To recapitulate: the use of agents opens up new possibilities to introduce models very close to their real equivalents. At the same time the approach of agent-based simulation, because of its inherent logical decomposition and decentralisation of control, allows for building models featuring high flexibility and extensibility. Obviously all these features must be supported by dedicated software tools.
In agent-based simulation the problem of synchronisation of autonomous entities, usually acting in parallel becomes of vast importance. Classical issues known from the parallel programming, such as deadlocks or starvation must be avoided, that becomes a non-trivial task when considering simulations consisting of hundreds or even milions of agents. Technical problems would arise if the agents were implemented as independent threads, especially in large systems, involving distributed processing. Far better seems to inverse the problem of synchronisation, by following so called phase simulation approach in which there exists a synchronisation mechanism shared by a group of agents, which takes care of letting each regular agent (taking part in the simulation) do some activities (e.g., perform some query on the system state, change its state, register some action to be later performed by the synchronisation mechanism. In this way, complex parallel programming is changed into a kind of ‘round robin’ technique that does not pose problems in perceiving parts of the simulation as still autonomous (and acting in parallel, in, nomen omen, simulated way). Because of that, agent-based discrete-time simulation frameworks gained the attention of the authors.

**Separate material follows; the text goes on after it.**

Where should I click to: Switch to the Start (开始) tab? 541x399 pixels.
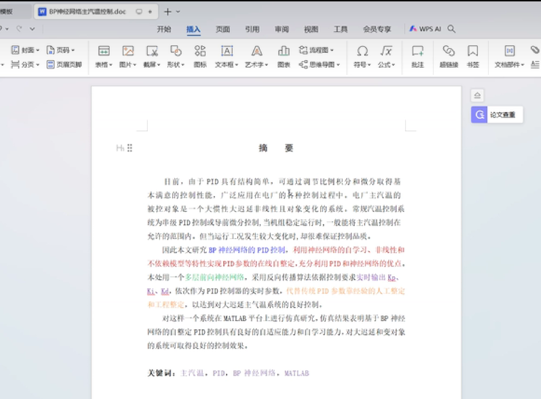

Following the requirements of agency, other technical issues influencing the implementation should be considered, to make possible construction (or adaptation) of general-purpose agent-based simulation frameworks fulfilling the user’s needs:
- life cycle control (means for definition of an agent being and managing its life cycle in the system),
- communication facilities (means for inter-agent and agent-platform communication making possible interaction between agents and the system, and among the agents, even if they are placed in remote locations, as different computation nodes),
- organisation (possibility of introducing some structures into agent organisation, e.g., groups or even trees of agents), making possible mimicking behaviour of real societes or implementing various divide and conquer-like algorithms),
- distributed computing (for simulations which require running on computer clusters so the total time of experiment is reduced),
- exetensibilty (low coupling on different levels of implementation, following e.g., reusable software components paradigm, that help in modularisation and generalization of the framework application, making possible easy exchange of algorithm, agent, environment parts so that the platform may be easily reconfigured for different experiments, repeating simulations in different conditions, focusing on configuration instead of programming),
One may also consider the platform code status—is the code open-source, up-todate, cross-platform, making possible to quickly learn provided API, using as a support existing developer’s blogs or fora.